The current method for osteoporosis study is often limited to assigning pro- or anti- osteoporosis role for each risk factor, which may lead to contradictions due to inability to account for multiple or even opposing effects simultaneously [17-19]. Estrogens were assigned anti-osteoporosis for their anti-inflammation function [20-23]. Glucocorticoids induced osteoporosis was suggested as a result of decreased bone formation, impaired osteoblast differentiation and increased osteocytic apoptosis [14, 24-26]. However, glucocorticoids are also anti-inflammation agents, which may reduce bone absorption.
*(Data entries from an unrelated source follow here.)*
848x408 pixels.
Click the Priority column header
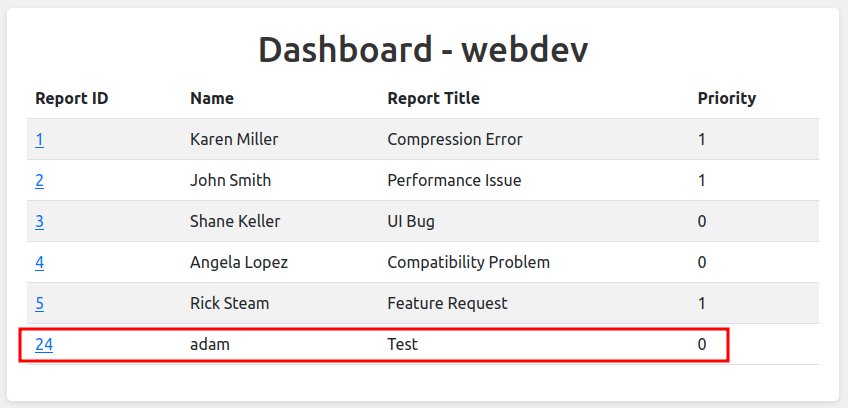(726, 98)
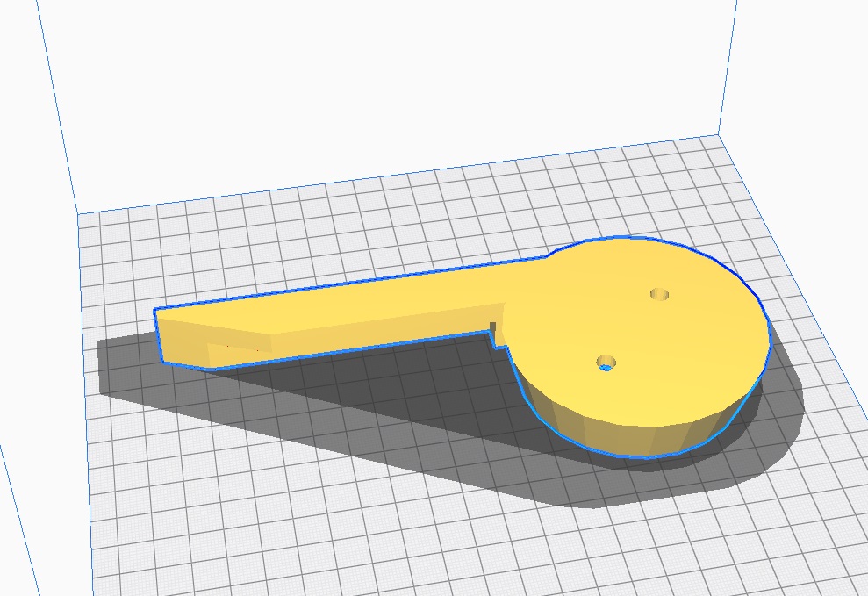Click the upper hole on the yellow disc
The height and width of the screenshot is (596, 868).
pyautogui.click(x=659, y=294)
We found that estrogen loss in OVX rats lead to abnormal osteoblast phenotype, which was reversed by GluSr treatment, indicating complexity of the disease. We carried out osteoporosis study beyond individual molecular functions to the network level. It is a necessary step because risk factors and molecular pathways do not act independently. When combined with dynamical properties, a network has been shown to be able to evaluate risk factors and their contribution to pathogenesis [27]. In this particular case, the effect of a drug on the network level is an indication for long-term safety.
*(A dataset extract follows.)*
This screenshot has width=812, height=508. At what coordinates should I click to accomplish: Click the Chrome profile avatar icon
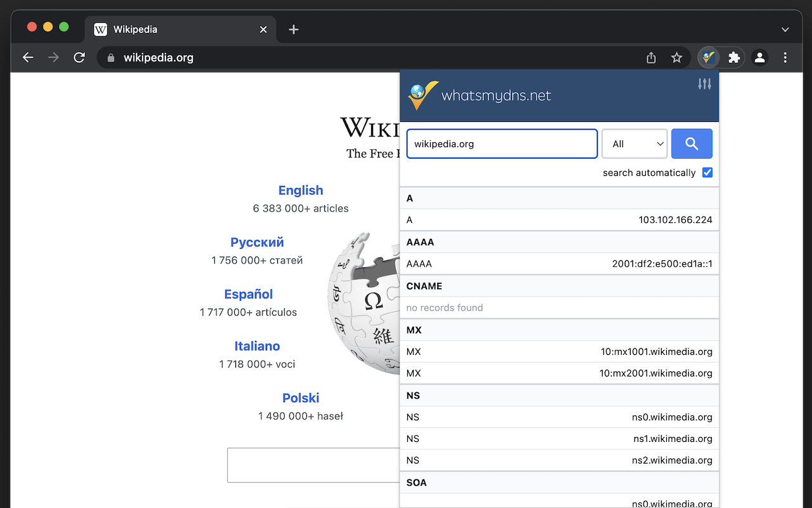tap(759, 57)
Our proposal has two key biological components. First, instead of focusing on quantities of osteocytes versus osteoclasts, we propose that loss of function of osteoblasts, which determine mineralization, is important for this disease. The recent experiment on the Senescence-Accelerated Mouse-Prone 6 (SAMP6) showed an impaired and likely depressed production of osteoclast in the animal [19], providing at least one example of osteoporosis not caused by overproduction of bone destructing osteoclasts. SAMP6 mouse stroma showed significant gene expression of osteoblast but poor mineralization of bone matrix [19]. We conducted our own experiments on OVX rats. The results also demonstrate clear abnormality of osteoblasts, as shown in Figure 2, exhibiting patterns somewhat similar to that of the SAMP6 mouse model [28]. These experiments suggest an important role of osteoblast in the disease.
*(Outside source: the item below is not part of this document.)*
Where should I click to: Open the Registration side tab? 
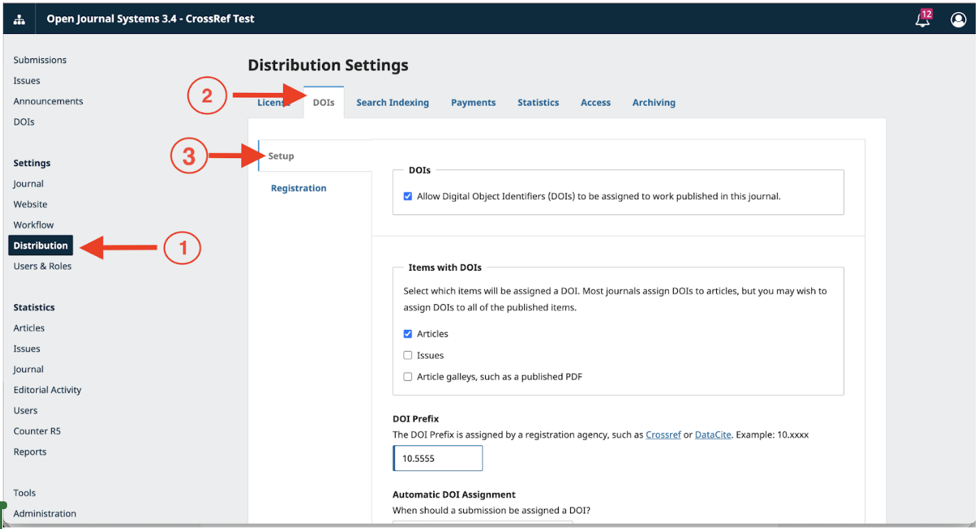point(299,189)
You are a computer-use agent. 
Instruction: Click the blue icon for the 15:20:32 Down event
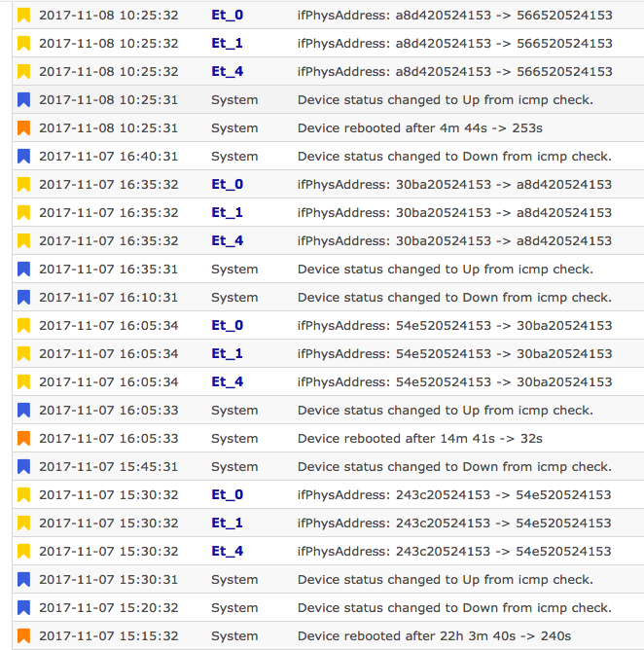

Second, we propose to understand molecular mechanism of osteoblast function and its contribution to the disease through hierarchical network approach based on the facts that hormones and other signaling molecules do not work separately. Estrogens, glucocorticoids, retinoic acids all exert their regulatory effect through the overlapping molecular machinery of signal transduction, molecular transcription and translation. It is inevitable that their pathways cross-talk. For example, previous works suggested that glucocorticoids could attenuate estrogen response [29, 30] while estrogen can prevent glucocorticoid-induced apoptosis in osteoblast [25]. In accordance, we constructed a tightly linked core network including several pathways critical for bone formation using previous biological and biochemical studies reported in literature. In this network, hormones are assumed to be at the top of hierarchical structure of molecular regulations and their signaling pathways treated as interacting hubs at the network level.

Results

The network is presented in Figure 1 and details shown in Supplementary Materials. The summary of the nodes and a brief description of their interactions are the followings.

Glucocorticoid receptor signaling pathway (GR)

Glucocorticoids are a class of steroid hormones that bind to the glucocorticoid receptors presented in almost every vertebrate animal cell. They inhibit proliferation and differentiation of osteoblast. Glucocorticoids also regulate ion channels.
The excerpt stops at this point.